Fowl cholera remains one of the most common causes of black comb in chickens. It’s a bacterial infection caused by E. coli, the same bacteria which causes diarrhea in humans.

Chickens with this condition will have diarrhea, and if it’s severe enough, they’ll stop eating. Their combs will start turning black and squashy as the bacteria eats away at the skin on their faces. The bacteria can also infect the lungs and cause pneumonia.

The quickest remedy to the condition is to treat your chickens with antibiotics for 10-14 days. If they haven’t eaten in several days, force-feed them with medicated chicken mash using an oral syringe.

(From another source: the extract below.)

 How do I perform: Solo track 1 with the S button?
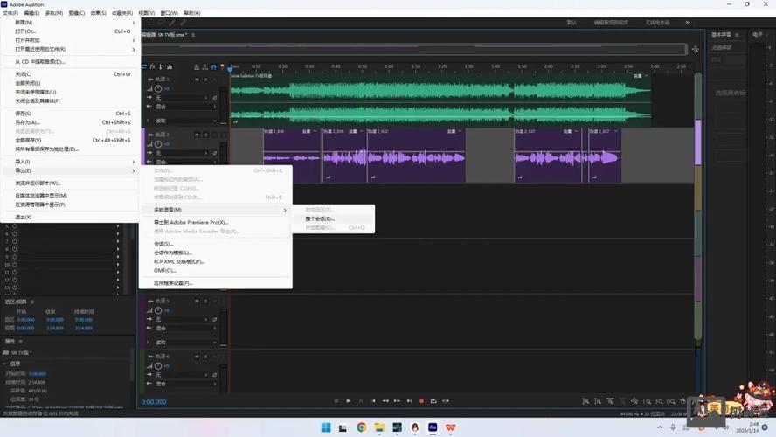point(205,78)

Other than that, keep the coop very clean and occasionally wipe the combs with a diluted bleach solution or antibiotic ointment.

5. Liver Problem

Several chicken diseases affect the comb’s appearance. Additionally, some medications prescribed for your chicken can cause changes in their combs. One common ailment that affects the wellbeing of your birds starts from the liver. In such a scenario, the birds feel weak, nauseous, tired, and lethargic.

Furthermore, they may lose some feathers and suffer from diarrhea. Most likely, by the time you notice color changes on your bird’s comb, they might have been suffering for a long time.  You can help reduce discomfort by giving them antibiotics, but consider consulting a vet for an eventual solution.

Wrap Up

Nothing is frustrating to a chicken owner than watching your birds go down with a fungus or bacterial infection.  Given that most ailments originate from filthy environments, you have a significant role in keeping your birds healthy.

Above all, ensure that you frequently vaccinate your chicken and consult a qualified avian vet immediately you notice unusual symptoms.

avatar James
Hey, I'm James, a hardworking homesteader for more than 30 years. I enjoy the feeling of accomplishment that comes from tending my flock. I've raised chickens and ducks for eggs and meat for many years. I also have experience with other poultry too. Learn more

Questions and Answers

David Jones April 7, 2022 Reply

We have 2 chickens that developed dark purple color crowns. One chicken died. Could you help me find out what this is.